Using small timing differences (in nano-seconds if a good timer is available) seems to be one of the best ways to collect entropy if a good True Random Generator isn't available. It still has some problems such as running in a headless environment or VM though. Obviously with the SSD's becoming prevalent using HDD's characteristics for a random source is not such a good idea anymore.

Answer 6

It has already been pointed out that the memory errors are too infrequent to be useful. There's another problem, though--memory errors due to imperfections in the chip (as opposed to being in the path of a cosmic ray) aren't very random. They're the result of data bleeding somewhere. Your keys will show a very non-random distribution and anyone attacking it will probably know that and prioritize which keys to try first.

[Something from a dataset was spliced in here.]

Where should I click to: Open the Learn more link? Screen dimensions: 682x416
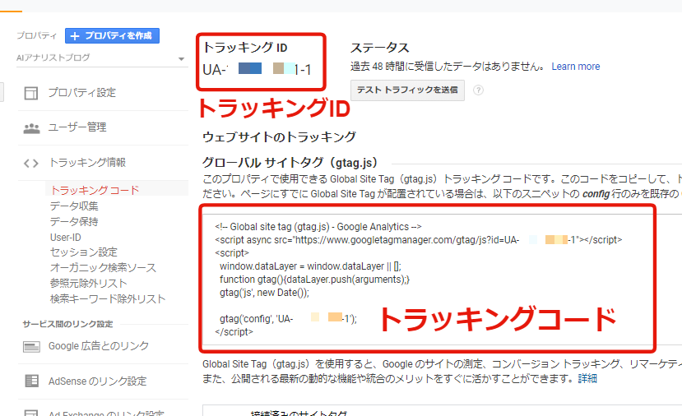(575, 67)
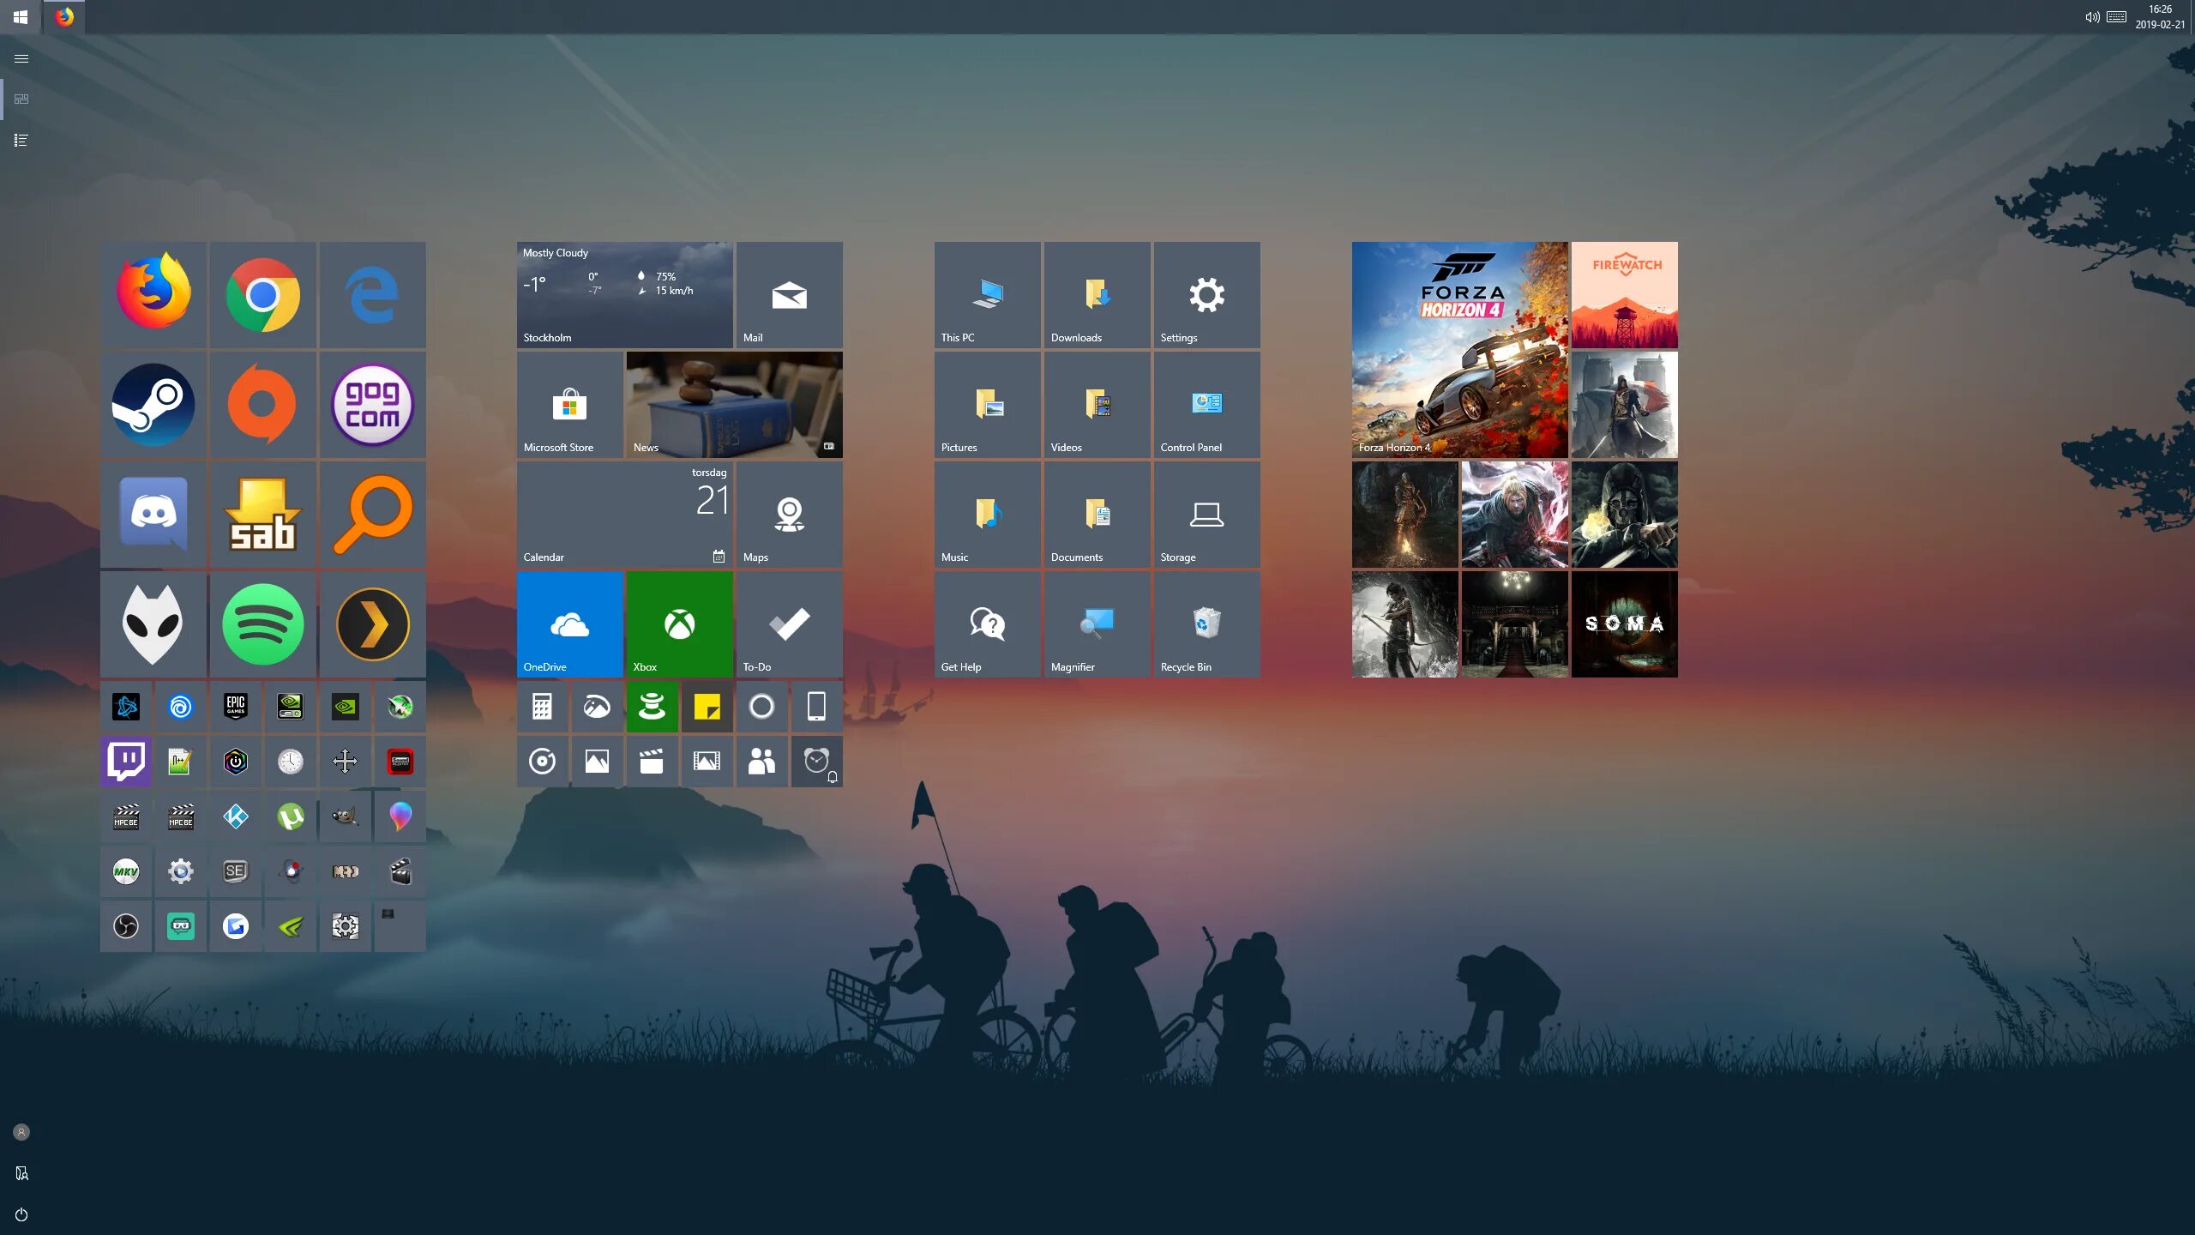Open the OBS Studio small tile

[x=126, y=925]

Besides, if you need randomness without a high security situation, bang on the keyboard or wiggle the mouse.

Answer 7

Yes, this is possible, see for example this paper from ETH Zurich and Carnegie Mellon University.

We propose D-RaNGe, a mechanism for extracting true random numbers with high throughput from unmodied commodity DRAM devices on any system that allows ma- nipulation of DRAM timing parameters in the memory con- troller. D-RaNGe harvests fully non-deterministic random numbers from DRAM row activation failures, which are bit errors induced by intentionally accessing DRAM with lower latency than required for correct row activation.

It can provide sustained MB/s of randomness, if a large amount of RAM is used (the amount used can be changed on the fly, it doesn't interfere with the rest of the RAM) even hundreds of MB/s.

Answer 8

I'm not sure about memory errors, but I did successfully write a shuffling algorithm using the unknown execution order of parallel computing. I would move cards(ints) from one deck(list) to another by simultaneously passing every card to different threads and had all the threads 'race' to reinsert them back into another deck. When performed repeatedly, constantly for a few seconds, the deck seems completely shuffled and I never got the same result twice even though I was running the same code. over and over even in the same computer and same environment. But I guess it heavily depends on the environment its executing in whether it's random enough.